INFORMATION SHOWN:
::::::::::

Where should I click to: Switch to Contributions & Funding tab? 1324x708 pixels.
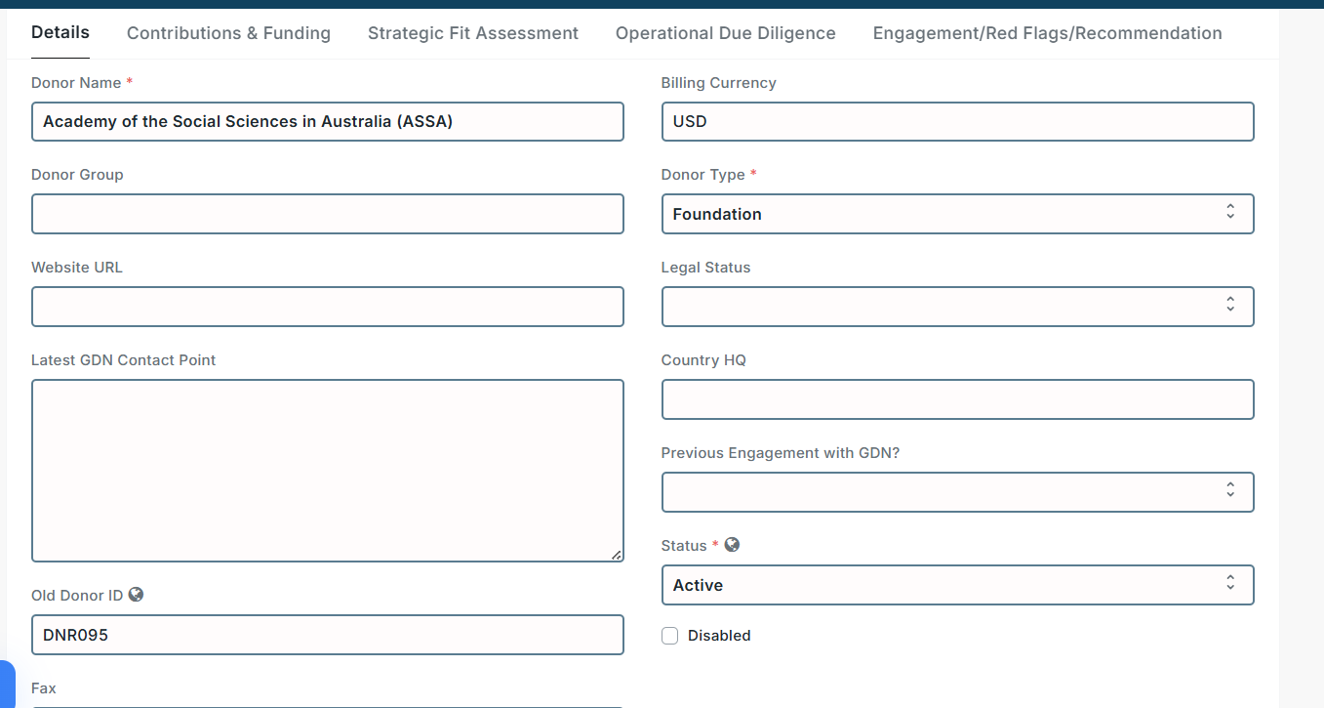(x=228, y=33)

::::::::::

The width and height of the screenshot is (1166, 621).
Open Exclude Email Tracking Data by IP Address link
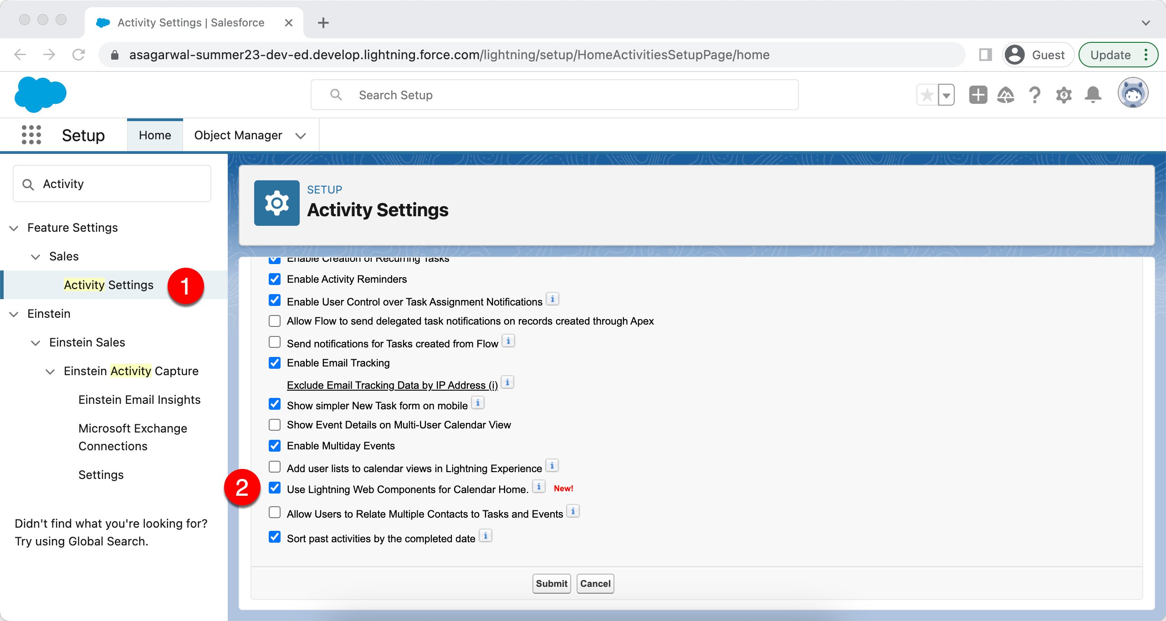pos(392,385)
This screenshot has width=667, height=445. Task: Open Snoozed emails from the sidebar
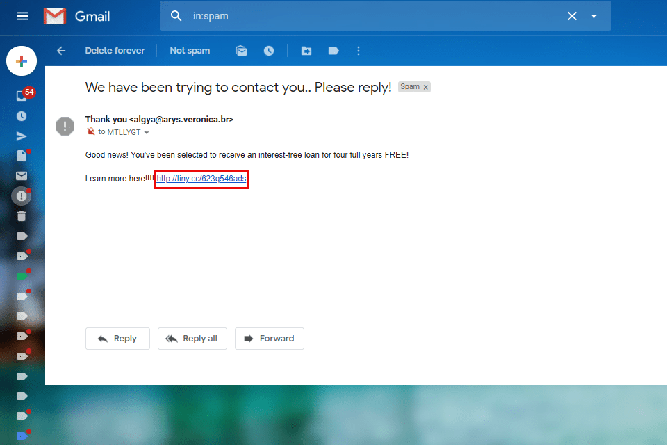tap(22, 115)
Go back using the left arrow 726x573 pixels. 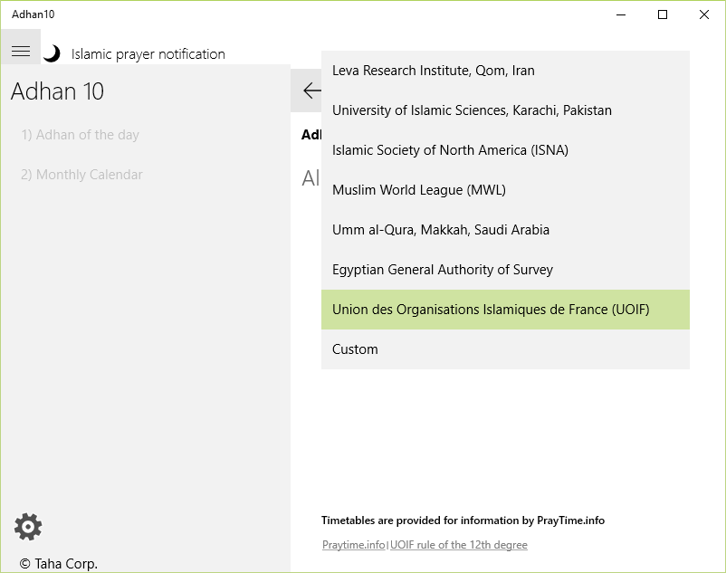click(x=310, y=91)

::::::::::

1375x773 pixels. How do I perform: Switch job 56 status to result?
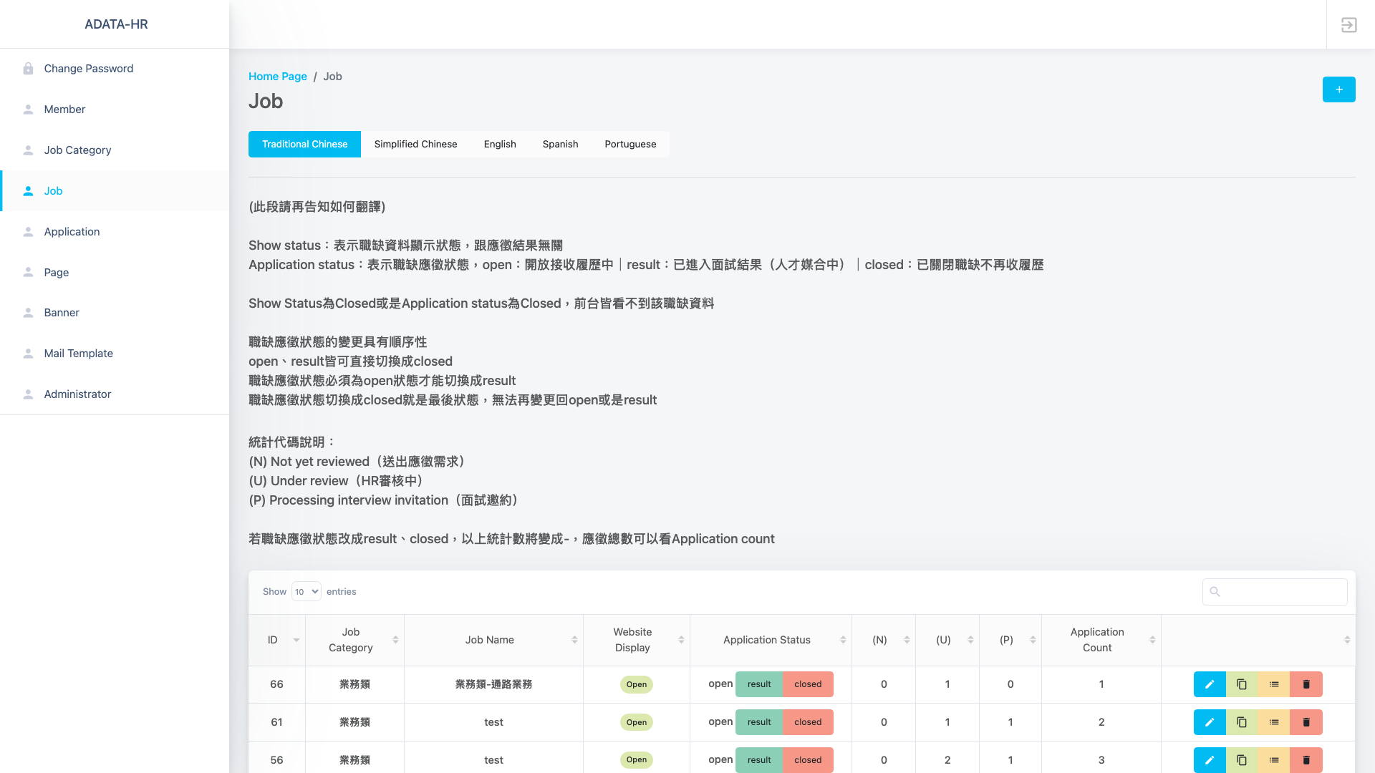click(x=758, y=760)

::::::::::

PROMPT:
Can you copy out the entries from the line containing "1375x773 pixels. How" up to and including the line containing "click(x=758, y=760)", leaving out the pictures?

SOLUTION TO THIS TASK:
1375x773 pixels. How do I perform: Switch job 56 status to result?
click(x=758, y=760)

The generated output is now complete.